Closing numbers for key benchmarks, however, do not tell the full story, with the S&P 500 having spent most of the day in positive territory and then retreating toward the closing bell along with the Nasdaq, trimming its gains as the tech sector turned weak.
How did the indices fare?
The Dow Jones Industrial Average DJIA, -0.29% fell 74.52 points to 25,509.23, while
The S&P 500 SPX, -0.14% shed 4.12 points, to 2,853.58.
The Nasdaq Composite Index COMP, +0.04% edged up 3.46 points to 7,891.78.
For the week, the Dow is set to gain 0.2%, the S&P 500 is on pace to advance 0.5% and the Nasdaq is on track for a weekly return of 1%.
What drove the market?
Trading in recent sessions has mostly been a tug of war between concerns about the continuing trade dispute between the U.S. and China and positive sentiment over strong corporate earnings against a healthy economic backdrop.
U.S. earnings, on the whole, are solid, with the number of companies beating earnings estimates at the highest point since the third quarter of 2009, according to JPMorgan Chase.
But trade tensions between Washington and Beijing linger, threatening to derail the market’s upside momentum.
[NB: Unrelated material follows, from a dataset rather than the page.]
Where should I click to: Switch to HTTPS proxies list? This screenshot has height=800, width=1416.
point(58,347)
On Wednesday, China warned that duties imposed by President Donald Trump’s administration on some $50 billion of Chinese imports set to be enacted on Aug. 23 would be matched, and China’s Ministry of Commerce said that the country “has to retaliate as necessary.”
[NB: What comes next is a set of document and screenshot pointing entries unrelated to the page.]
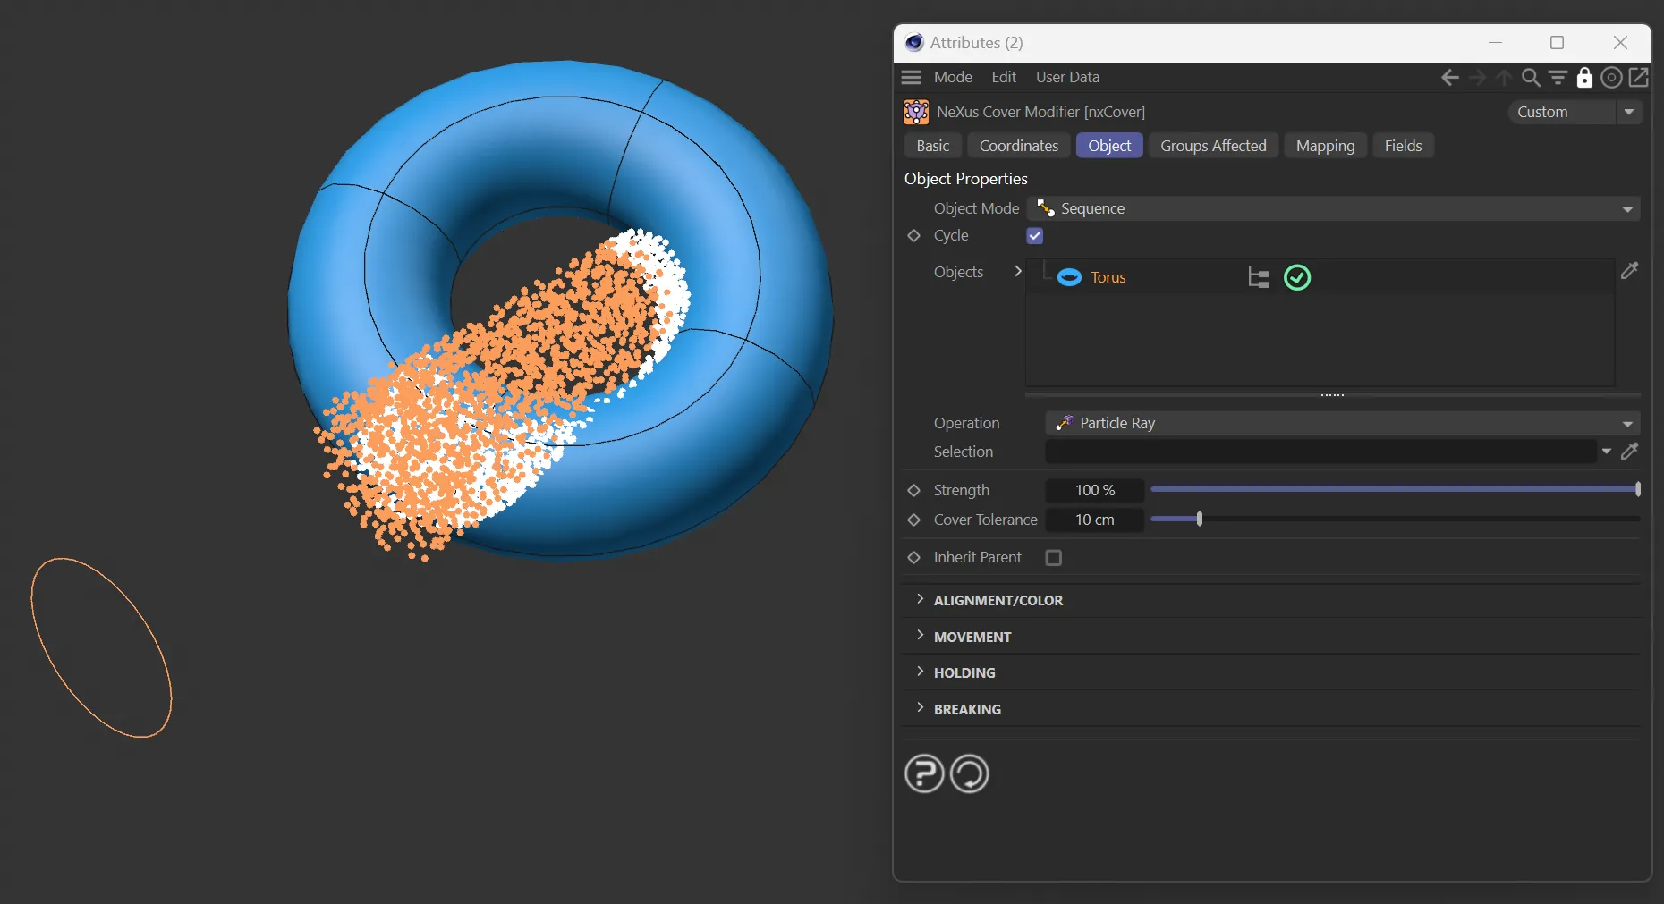This screenshot has width=1664, height=904.
Task: Click the back arrow navigation icon
Action: coord(1449,78)
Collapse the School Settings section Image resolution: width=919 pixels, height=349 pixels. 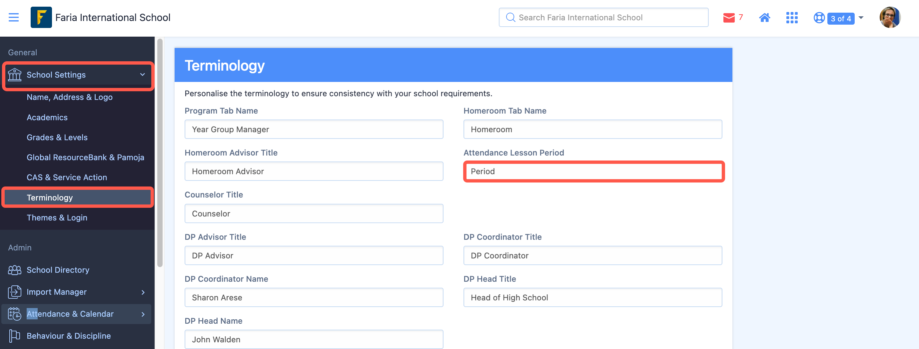[142, 75]
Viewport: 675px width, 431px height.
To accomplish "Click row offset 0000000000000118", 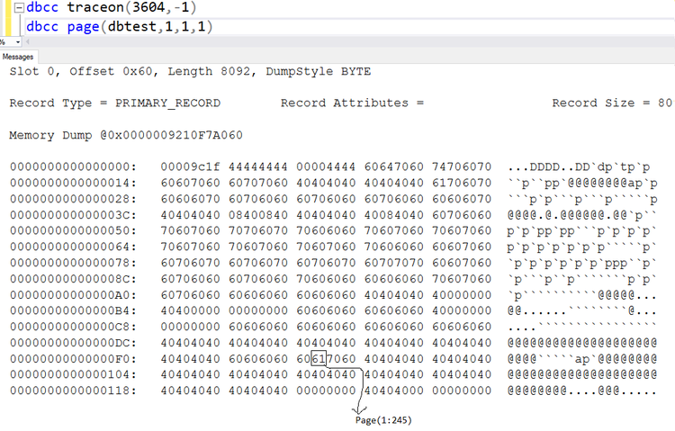I will [73, 391].
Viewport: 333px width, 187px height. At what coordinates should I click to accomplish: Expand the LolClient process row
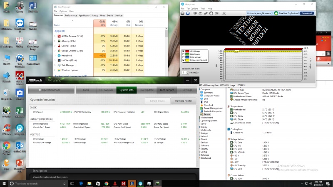(x=55, y=60)
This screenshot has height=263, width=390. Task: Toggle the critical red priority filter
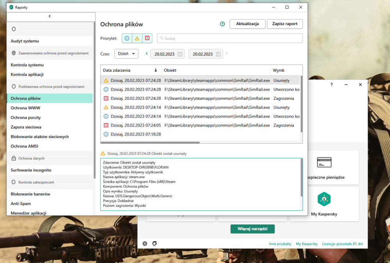click(147, 38)
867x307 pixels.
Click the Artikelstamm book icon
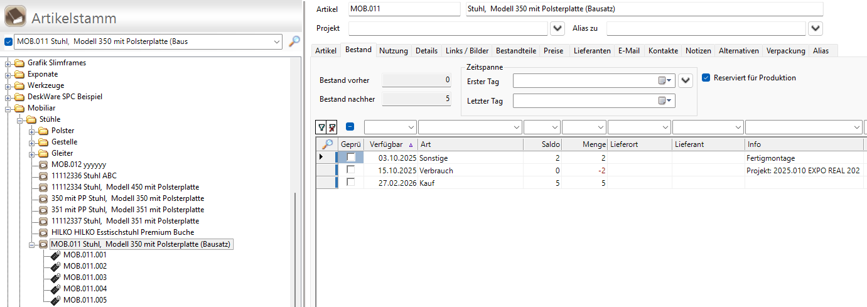(15, 17)
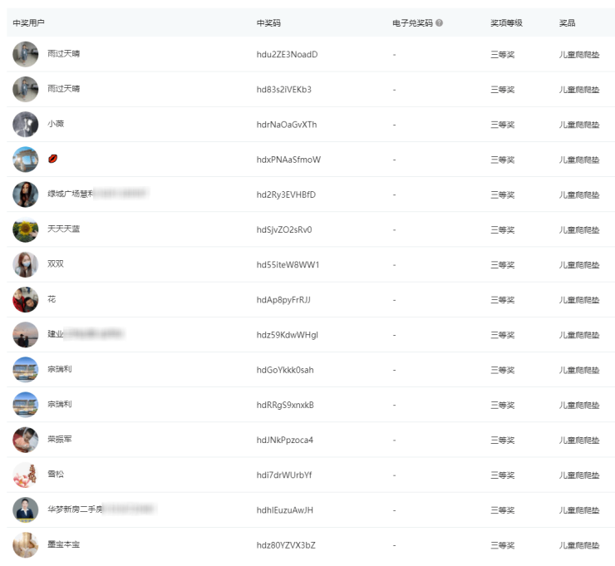Screen dimensions: 615x566
Task: Click the username 天天天蓝
Action: pyautogui.click(x=63, y=229)
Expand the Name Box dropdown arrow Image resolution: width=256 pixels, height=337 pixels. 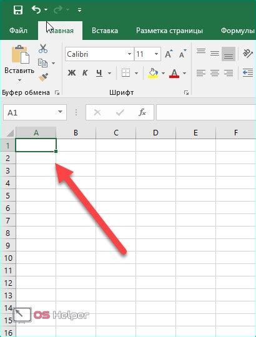tap(60, 112)
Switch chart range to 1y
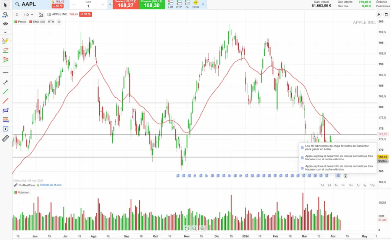 (x=358, y=185)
Still, China’s markets have bounced back after getting knocked lower earlier this week, suggesting to global investors, at least momentarily, that the market of the world’s second-largest economy isn’t unraveling on trade clashes as it also battles a domestic slowdown.
What data was in focus?
In the latest economic data, initial jobless claims fell more than expected in the latest week, while the July producer-price index was flat, compared with expectations for a 0.2% rise.
What were the market participants saying?
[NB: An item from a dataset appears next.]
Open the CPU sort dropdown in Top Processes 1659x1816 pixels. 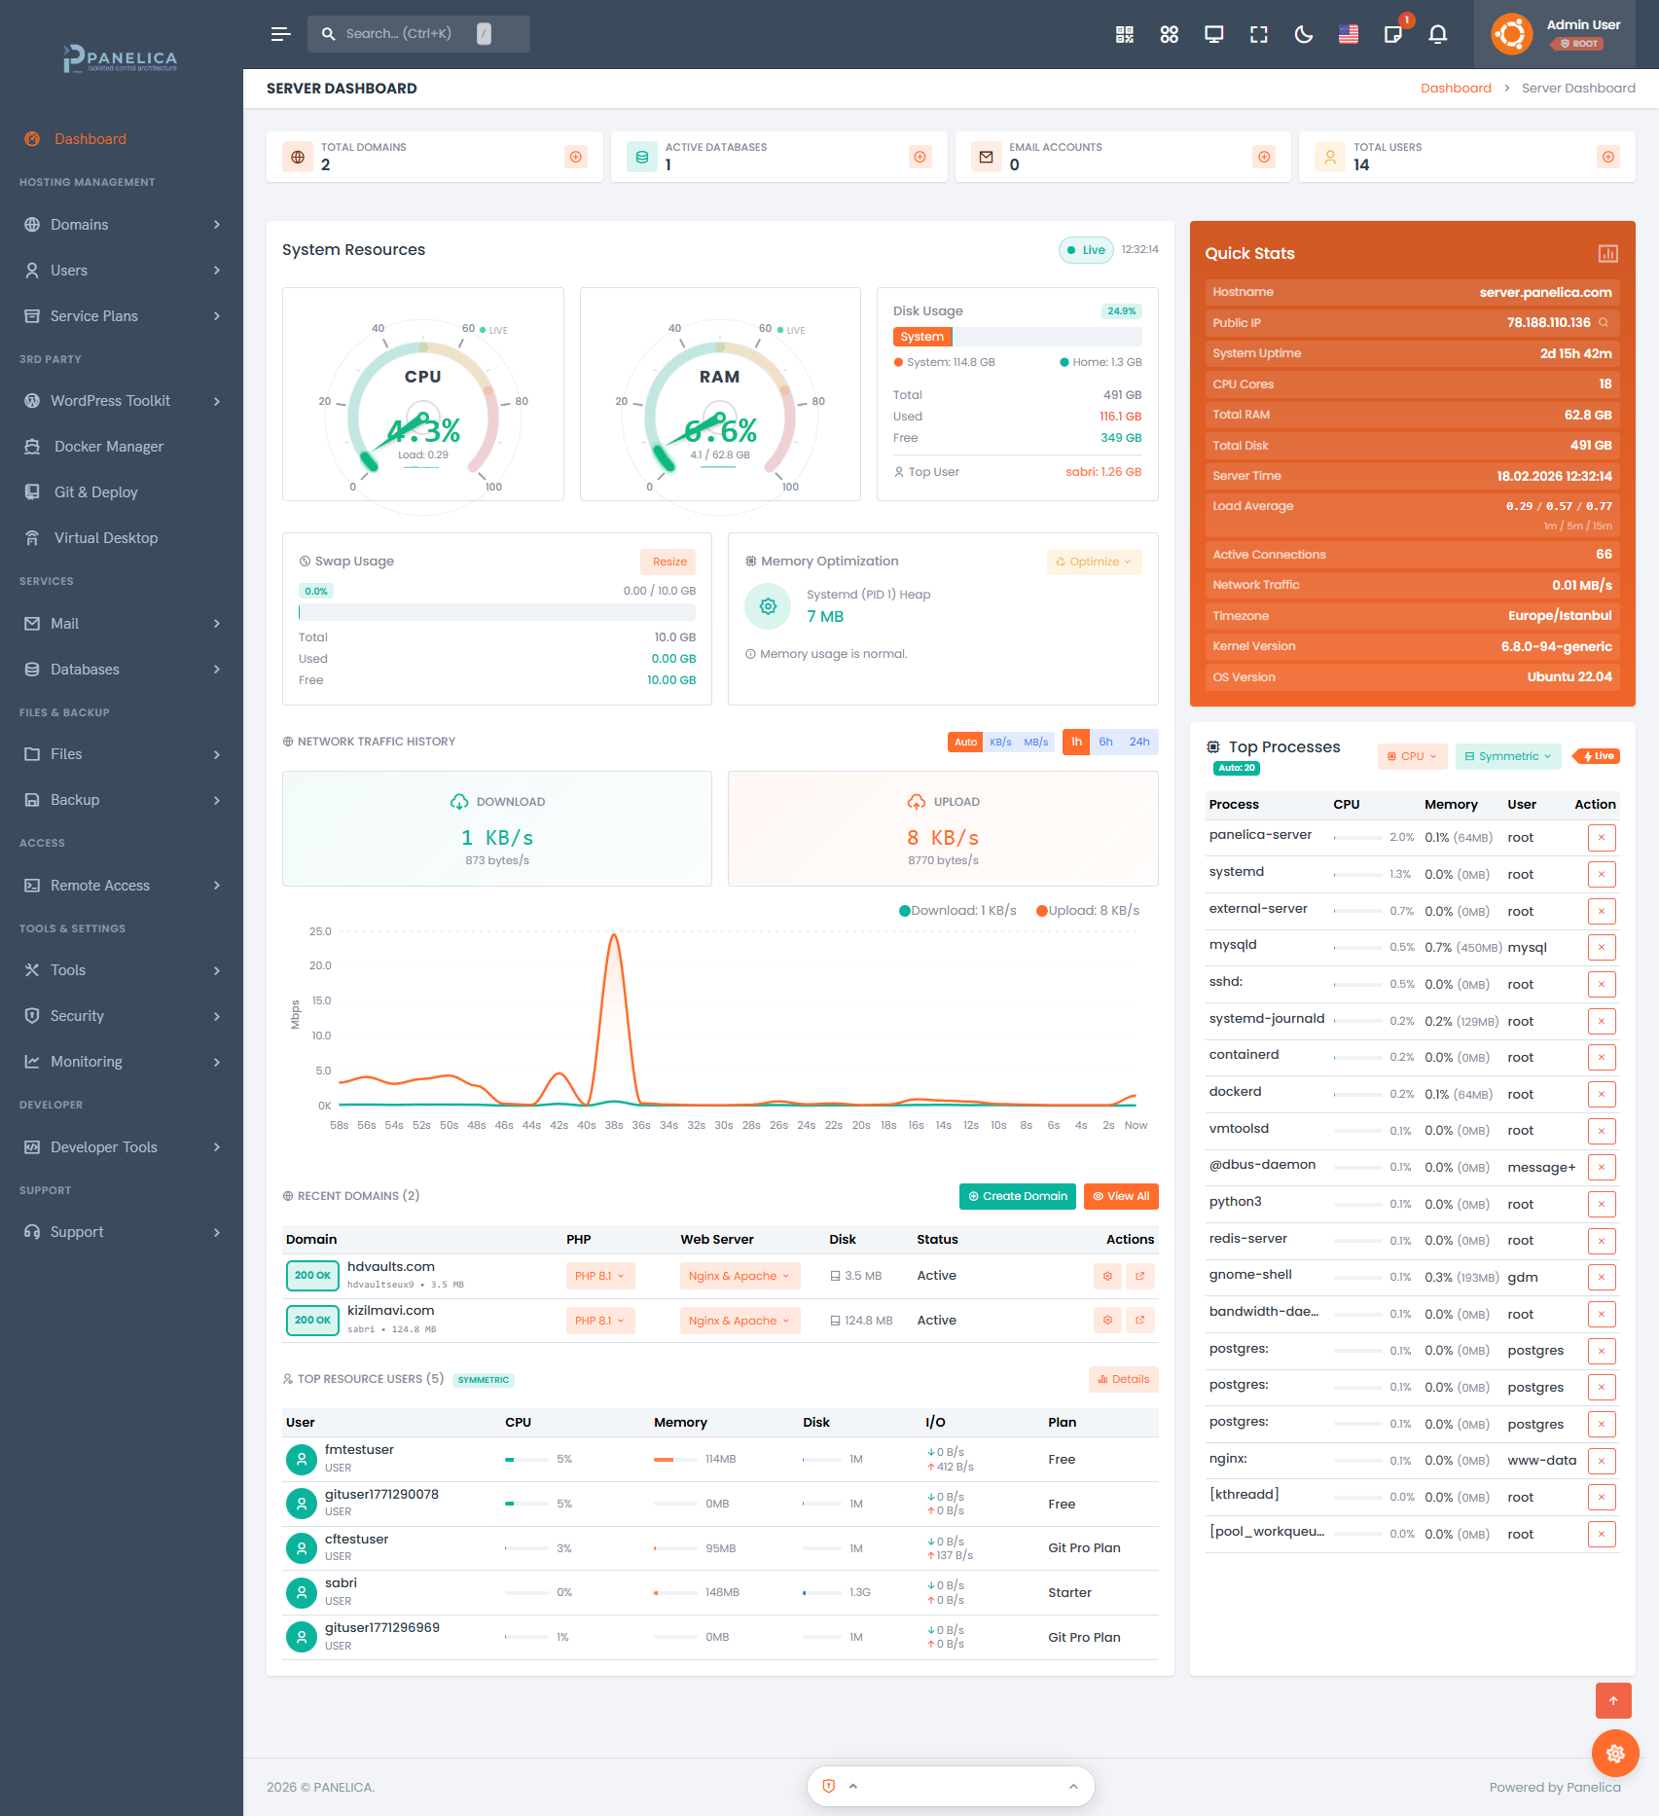click(x=1412, y=756)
“Things are looking good in the U.S. in terms of earnings and data, but things aren’t as rosy if you look to China, emerging markets or Europe. Weakness in those regions could eventually become a headwind for the U.S.,” said Suzanne Hutchins, senior portfolio manager of the $1.5 billion Dreyfus Global Real Return Fund, which is run out of the investment boutique Newton.
“The U.S. market seems to be shrugging off any sort of risk right now since the S&P 500 is near a record and volatility is low. We think that’s wrong, as trade would become quite challenging for the global economy,” she said.
“There were many clues that suggested selling stocks in May and waiting until October to move back into equities may not work in 2018,” said Ryan Detrick, senior market strategist for LPL Financial, referring to the popular adage of “sell in May and go away.”
Detrick wrote in his report that the market has gained each month between April and July during what is typically a weak season, and in such years, the market tended to add roughly 10% on average in the following months.
Which stocks were in focus?
Tesla Inc. TSLA, -4.83% fell 4.8% as investors continued to digest the recent news that CEO Elon Musk was “considering” taking the company private.
What were other markets doing?
The U.S. benchmark West Texas Intermediate futures CLU8, +0.04% fell while gold futures GCZ8, +0.06% ended fractionally lower.
The U.S. Dollar Index DXY, -0.05% rose as the Russian ruble USDRUB, -0.0523% dropped to a two-year low against the greenback in the wake of new sanctions on Russia over a nerve-agent attack.